Вздрогнули оба. Разом. И… словно размножились в зеркалах. Десятки там стало Кошелевых. Казалось, сотни! В анфас! в профиль! в очках, без очков! с раскрытыми ртами! в испуге привставших! в испуге откинувшихся!..

– Чего тебе?! – выкрикнул Гришка.

– Ничего… Извините. Добрый вечер.

Луньков пошёл дальше, к крану. А в комнатёнке, как пыль в перепуге – всколыхнулось всё: «Х-ха! А? «Добрый вечер»! А? Сколько я тебе говорил! А? Отец? Не боишься?» – «Честный… Интеллигент…» – подрагивал баском, приходил в себя Кошелев старший. «Ну-ну. Смотри. Я тебя давно предупреждаю: не место тут сейфу, не место!» – «Не каркай!»

…Люба, как всё же могут быть похожи, до отвращения похожи друг на друга близкие, но некрасивые люди. Отец и сын… Оба в щеках, как в лепёхах. Бровастые, низколобые. Бобрики у обоих – как скребки. А по уму, Люба!.. Один, как говорится, «мы академиев не кончали!» Другой – вышел на интеллект троллейбусного парня, дорвавшегося-таки до микрофона: «В салоне работают две касс-с-сы! Дружненько раскошелимся, дружненько! Не стесняемся! Не смущаемся! Па-апрошу!..» Гос-по-ди-и!..

Луньков лез головой под кран, глушил всё холодом.

* * *

Прикрывшись углом дома от уличного фонаря, неслышным вором ходила по комнате и вязала чёрные мешки темень. Луньков лежал на диване, руками охватив затылок, и глаза его, точно взведённые в темноте, опять мучились, не могли уйти из комнаты, не могли ничего забыть…

Кошелев старший заявился тогда поздним вечером. Совсем не ожидаемый Луньковым. Заявился пьяным. Его точно втолкнули в сторожку и захлопнули дверь. Не замечая вскочившего Лунькова, покачивался. Положение своё обдумывал. Сопел.

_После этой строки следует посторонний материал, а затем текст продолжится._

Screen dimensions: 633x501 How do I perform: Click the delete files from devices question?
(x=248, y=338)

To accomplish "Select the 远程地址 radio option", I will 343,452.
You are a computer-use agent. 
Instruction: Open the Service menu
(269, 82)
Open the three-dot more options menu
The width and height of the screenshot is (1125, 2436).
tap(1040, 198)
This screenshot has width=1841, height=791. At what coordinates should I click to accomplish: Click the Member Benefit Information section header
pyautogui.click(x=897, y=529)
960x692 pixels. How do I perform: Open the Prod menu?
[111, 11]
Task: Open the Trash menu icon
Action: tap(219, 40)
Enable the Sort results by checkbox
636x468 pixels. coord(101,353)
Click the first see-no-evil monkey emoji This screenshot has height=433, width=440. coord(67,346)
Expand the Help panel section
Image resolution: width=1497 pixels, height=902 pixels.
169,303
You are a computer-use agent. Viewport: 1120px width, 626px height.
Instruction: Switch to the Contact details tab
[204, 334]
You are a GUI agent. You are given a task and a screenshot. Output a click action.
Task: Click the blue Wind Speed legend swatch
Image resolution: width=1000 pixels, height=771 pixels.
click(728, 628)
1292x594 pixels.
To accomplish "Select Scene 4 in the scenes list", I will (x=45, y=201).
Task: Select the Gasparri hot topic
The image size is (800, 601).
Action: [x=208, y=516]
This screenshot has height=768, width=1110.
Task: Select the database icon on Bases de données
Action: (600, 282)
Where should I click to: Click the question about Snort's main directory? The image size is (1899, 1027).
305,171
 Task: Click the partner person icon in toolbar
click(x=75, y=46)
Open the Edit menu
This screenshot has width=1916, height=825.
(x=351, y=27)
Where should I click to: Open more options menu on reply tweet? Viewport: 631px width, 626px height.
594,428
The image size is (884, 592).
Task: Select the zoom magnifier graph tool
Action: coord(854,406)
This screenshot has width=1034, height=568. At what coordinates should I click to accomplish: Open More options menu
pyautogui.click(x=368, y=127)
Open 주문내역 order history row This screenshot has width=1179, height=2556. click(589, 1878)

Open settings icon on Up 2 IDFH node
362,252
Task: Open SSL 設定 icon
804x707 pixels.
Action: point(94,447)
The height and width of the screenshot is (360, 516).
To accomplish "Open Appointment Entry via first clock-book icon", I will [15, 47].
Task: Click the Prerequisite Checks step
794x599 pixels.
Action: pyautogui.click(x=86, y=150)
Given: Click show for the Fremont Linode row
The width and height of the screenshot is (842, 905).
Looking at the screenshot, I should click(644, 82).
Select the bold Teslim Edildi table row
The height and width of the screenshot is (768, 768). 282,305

Без шляпы, с исцарапанной щекой, в мокром распахнутом плаще, под которым только майка и пижамные штаны… В тапочках… Начал ловить рукой и выдернул из кармана плаща бутылку. Уже с дивана, мотнув ею, приказал: «Открыть!» Налитые полстакана водки заглотил враз. Долго осваивал её в себе. Потом как-то внутренне оживился и забормотал: «Ах, ты, стерва! Вот так стерва! Ну молоде-ец!..»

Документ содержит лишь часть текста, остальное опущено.